Could you output the complete listing given below exactly?

BEGIN DATASET EXCERPTS

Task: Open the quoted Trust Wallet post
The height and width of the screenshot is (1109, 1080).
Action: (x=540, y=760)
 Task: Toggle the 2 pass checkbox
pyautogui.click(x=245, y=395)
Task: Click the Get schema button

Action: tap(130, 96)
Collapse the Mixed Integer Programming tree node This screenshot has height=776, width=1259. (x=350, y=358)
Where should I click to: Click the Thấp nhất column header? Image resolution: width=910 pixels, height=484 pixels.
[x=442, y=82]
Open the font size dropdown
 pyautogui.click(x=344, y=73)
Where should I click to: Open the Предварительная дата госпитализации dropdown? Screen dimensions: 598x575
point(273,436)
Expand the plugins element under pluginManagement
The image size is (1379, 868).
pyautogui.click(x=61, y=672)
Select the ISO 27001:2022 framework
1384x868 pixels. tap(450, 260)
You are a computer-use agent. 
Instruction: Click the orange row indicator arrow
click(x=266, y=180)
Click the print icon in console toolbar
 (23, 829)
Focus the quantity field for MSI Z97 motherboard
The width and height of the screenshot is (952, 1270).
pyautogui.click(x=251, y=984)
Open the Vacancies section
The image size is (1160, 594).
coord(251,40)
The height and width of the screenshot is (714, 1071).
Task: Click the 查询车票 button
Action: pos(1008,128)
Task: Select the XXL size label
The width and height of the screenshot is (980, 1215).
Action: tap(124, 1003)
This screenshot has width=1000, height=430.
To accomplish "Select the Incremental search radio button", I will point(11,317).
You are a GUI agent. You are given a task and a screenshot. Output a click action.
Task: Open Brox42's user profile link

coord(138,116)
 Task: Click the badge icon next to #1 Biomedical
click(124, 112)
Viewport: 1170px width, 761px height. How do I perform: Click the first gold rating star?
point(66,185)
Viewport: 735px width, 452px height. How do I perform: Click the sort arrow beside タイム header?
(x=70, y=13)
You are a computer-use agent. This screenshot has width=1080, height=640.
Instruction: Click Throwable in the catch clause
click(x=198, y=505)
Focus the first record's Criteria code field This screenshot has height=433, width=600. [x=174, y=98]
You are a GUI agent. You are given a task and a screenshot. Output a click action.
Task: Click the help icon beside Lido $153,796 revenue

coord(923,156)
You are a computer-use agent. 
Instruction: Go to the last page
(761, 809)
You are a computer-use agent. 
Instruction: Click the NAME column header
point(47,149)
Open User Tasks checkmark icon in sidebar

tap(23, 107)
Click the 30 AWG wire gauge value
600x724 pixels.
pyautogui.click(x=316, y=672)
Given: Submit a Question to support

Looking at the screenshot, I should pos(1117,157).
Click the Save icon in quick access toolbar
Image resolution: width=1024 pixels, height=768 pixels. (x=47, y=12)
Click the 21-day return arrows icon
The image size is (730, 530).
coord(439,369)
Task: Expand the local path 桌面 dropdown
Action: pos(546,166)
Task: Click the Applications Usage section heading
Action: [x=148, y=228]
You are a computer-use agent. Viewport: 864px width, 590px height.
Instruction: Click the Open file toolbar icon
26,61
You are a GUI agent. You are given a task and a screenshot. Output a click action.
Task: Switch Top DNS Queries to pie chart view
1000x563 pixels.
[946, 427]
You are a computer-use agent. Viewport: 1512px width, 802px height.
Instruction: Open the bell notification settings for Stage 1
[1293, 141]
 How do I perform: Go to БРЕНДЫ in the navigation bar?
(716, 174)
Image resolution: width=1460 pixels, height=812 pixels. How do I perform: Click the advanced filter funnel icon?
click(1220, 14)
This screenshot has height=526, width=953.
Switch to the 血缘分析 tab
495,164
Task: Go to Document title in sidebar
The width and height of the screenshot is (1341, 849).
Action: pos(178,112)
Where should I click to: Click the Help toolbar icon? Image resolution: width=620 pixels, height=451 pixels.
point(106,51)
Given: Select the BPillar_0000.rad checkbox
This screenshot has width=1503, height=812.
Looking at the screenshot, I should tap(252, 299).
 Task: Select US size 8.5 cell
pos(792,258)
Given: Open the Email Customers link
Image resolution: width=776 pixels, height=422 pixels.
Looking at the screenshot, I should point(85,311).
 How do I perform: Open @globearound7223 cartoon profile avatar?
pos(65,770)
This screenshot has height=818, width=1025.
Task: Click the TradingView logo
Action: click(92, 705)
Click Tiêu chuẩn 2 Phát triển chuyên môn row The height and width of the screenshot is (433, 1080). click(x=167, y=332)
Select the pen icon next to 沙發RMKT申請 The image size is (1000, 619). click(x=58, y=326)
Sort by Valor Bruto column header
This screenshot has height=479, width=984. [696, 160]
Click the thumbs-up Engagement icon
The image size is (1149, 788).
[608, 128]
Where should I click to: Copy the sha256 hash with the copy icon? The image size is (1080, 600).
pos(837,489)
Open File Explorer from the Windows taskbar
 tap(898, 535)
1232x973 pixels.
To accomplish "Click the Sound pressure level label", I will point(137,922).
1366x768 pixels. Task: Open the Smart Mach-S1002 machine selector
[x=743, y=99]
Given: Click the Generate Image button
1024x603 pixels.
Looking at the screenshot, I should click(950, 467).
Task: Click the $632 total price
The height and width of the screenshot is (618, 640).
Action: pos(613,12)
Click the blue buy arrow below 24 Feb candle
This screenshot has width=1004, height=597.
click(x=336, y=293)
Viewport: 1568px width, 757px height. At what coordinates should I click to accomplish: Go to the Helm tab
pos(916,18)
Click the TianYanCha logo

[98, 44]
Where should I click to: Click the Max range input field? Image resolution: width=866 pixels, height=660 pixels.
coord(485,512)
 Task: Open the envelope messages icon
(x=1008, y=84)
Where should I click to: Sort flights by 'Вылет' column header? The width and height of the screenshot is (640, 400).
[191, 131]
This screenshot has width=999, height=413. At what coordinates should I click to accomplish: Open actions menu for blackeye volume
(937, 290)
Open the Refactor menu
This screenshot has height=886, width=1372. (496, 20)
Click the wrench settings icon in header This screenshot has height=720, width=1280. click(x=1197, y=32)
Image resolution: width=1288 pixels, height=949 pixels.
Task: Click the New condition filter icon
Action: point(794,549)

END DATASET EXCERPTS

SOLUTION BELOW:
Task: Open the quoted Trust Wallet post
The height and width of the screenshot is (1109, 1080).
Action: (x=540, y=760)
 Task: Toggle the 2 pass checkbox
pyautogui.click(x=245, y=395)
Task: Click the Get schema button

Action: tap(130, 96)
Collapse the Mixed Integer Programming tree node This screenshot has height=776, width=1259. (x=350, y=358)
Where should I click to: Click the Thấp nhất column header? Image resolution: width=910 pixels, height=484 pixels.
[x=442, y=82]
Open the font size dropdown
 pyautogui.click(x=344, y=73)
Where should I click to: Open the Предварительная дата госпитализации dropdown? Screen dimensions: 598x575
point(273,436)
Expand the plugins element under pluginManagement
The image size is (1379, 868).
pyautogui.click(x=61, y=672)
Select the ISO 27001:2022 framework
1384x868 pixels. tap(450, 260)
You are a computer-use agent. 
Instruction: Click the orange row indicator arrow
click(x=266, y=180)
Click the print icon in console toolbar
 (23, 829)
Focus the quantity field for MSI Z97 motherboard
The width and height of the screenshot is (952, 1270).
pyautogui.click(x=251, y=984)
Open the Vacancies section
The image size is (1160, 594).
coord(251,40)
The height and width of the screenshot is (714, 1071).
Task: Click the 查询车票 button
Action: pos(1008,128)
Task: Select the XXL size label
The width and height of the screenshot is (980, 1215).
Action: tap(124, 1003)
This screenshot has width=1000, height=430.
To accomplish "Select the Incremental search radio button", I will point(11,317).
You are a GUI agent. You are given a task and a screenshot. Output a click action.
Task: Open Brox42's user profile link

coord(138,116)
 Task: Click the badge icon next to #1 Biomedical
click(124, 112)
Viewport: 1170px width, 761px height. How do I perform: Click the first gold rating star?
point(66,185)
Viewport: 735px width, 452px height. How do I perform: Click the sort arrow beside タイム header?
(x=70, y=13)
You are a computer-use agent. This screenshot has width=1080, height=640.
Instruction: Click Throwable in the catch clause
click(x=198, y=505)
Focus the first record's Criteria code field This screenshot has height=433, width=600. [x=174, y=98]
You are a GUI agent. You are given a task and a screenshot. Output a click action.
Task: Click the help icon beside Lido $153,796 revenue

coord(923,156)
You are a computer-use agent. 
Instruction: Go to the last page
(761, 809)
You are a computer-use agent. 
Instruction: Click the NAME column header
point(47,149)
Open User Tasks checkmark icon in sidebar

tap(23, 107)
Click the 30 AWG wire gauge value
600x724 pixels.
pyautogui.click(x=316, y=672)
Given: Submit a Question to support

Looking at the screenshot, I should pos(1117,157).
Click the Save icon in quick access toolbar
Image resolution: width=1024 pixels, height=768 pixels. (x=47, y=12)
Click the 21-day return arrows icon
The image size is (730, 530).
coord(439,369)
Task: Expand the local path 桌面 dropdown
Action: pos(546,166)
Task: Click the Applications Usage section heading
Action: [x=148, y=228]
You are a computer-use agent. Viewport: 864px width, 590px height.
Instruction: Click the Open file toolbar icon
26,61
You are a GUI agent. You are given a task and a screenshot. Output a click action.
Task: Switch Top DNS Queries to pie chart view
1000x563 pixels.
[946, 427]
You are a computer-use agent. Viewport: 1512px width, 802px height.
Instruction: Open the bell notification settings for Stage 1
[1293, 141]
 How do I perform: Go to БРЕНДЫ in the navigation bar?
(716, 174)
Image resolution: width=1460 pixels, height=812 pixels. How do I perform: Click the advanced filter funnel icon?
click(1220, 14)
This screenshot has height=526, width=953.
Switch to the 血缘分析 tab
495,164
Task: Go to Document title in sidebar
The width and height of the screenshot is (1341, 849).
Action: pos(178,112)
Where should I click to: Click the Help toolbar icon? Image resolution: width=620 pixels, height=451 pixels.
point(106,51)
Given: Select the BPillar_0000.rad checkbox
This screenshot has width=1503, height=812.
Looking at the screenshot, I should tap(252, 299).
 Task: Select US size 8.5 cell
pos(792,258)
Given: Open the Email Customers link
Image resolution: width=776 pixels, height=422 pixels.
Looking at the screenshot, I should point(85,311).
 How do I perform: Open @globearound7223 cartoon profile avatar?
pos(65,770)
This screenshot has height=818, width=1025.
Task: Click the TradingView logo
Action: click(92, 705)
Click Tiêu chuẩn 2 Phát triển chuyên môn row The height and width of the screenshot is (433, 1080). click(x=167, y=332)
Select the pen icon next to 沙發RMKT申請 The image size is (1000, 619). click(x=58, y=326)
Sort by Valor Bruto column header
This screenshot has height=479, width=984. [696, 160]
Click the thumbs-up Engagement icon
The image size is (1149, 788).
[608, 128]
Where should I click to: Copy the sha256 hash with the copy icon? The image size is (1080, 600).
pos(837,489)
Open File Explorer from the Windows taskbar
 tap(898, 535)
1232x973 pixels.
To accomplish "Click the Sound pressure level label", I will point(137,922).
1366x768 pixels. Task: Open the Smart Mach-S1002 machine selector
[x=743, y=99]
Given: Click the Generate Image button
1024x603 pixels.
Looking at the screenshot, I should click(950, 467).
Task: Click the $632 total price
The height and width of the screenshot is (618, 640).
Action: pos(613,12)
Click the blue buy arrow below 24 Feb candle
This screenshot has width=1004, height=597.
click(x=336, y=293)
Viewport: 1568px width, 757px height. At what coordinates should I click to accomplish: Go to the Helm tab
pos(916,18)
Click the TianYanCha logo

[98, 44]
Where should I click to: Click the Max range input field? Image resolution: width=866 pixels, height=660 pixels.
coord(485,512)
 Task: Open the envelope messages icon
(x=1008, y=84)
Where should I click to: Sort flights by 'Вылет' column header? The width and height of the screenshot is (640, 400).
[191, 131]
This screenshot has width=999, height=413. At what coordinates should I click to accomplish: Open actions menu for blackeye volume
(937, 290)
Open the Refactor menu
This screenshot has height=886, width=1372. (496, 20)
Click the wrench settings icon in header This screenshot has height=720, width=1280. click(x=1197, y=32)
Image resolution: width=1288 pixels, height=949 pixels.
Task: Click the New condition filter icon
Action: point(794,549)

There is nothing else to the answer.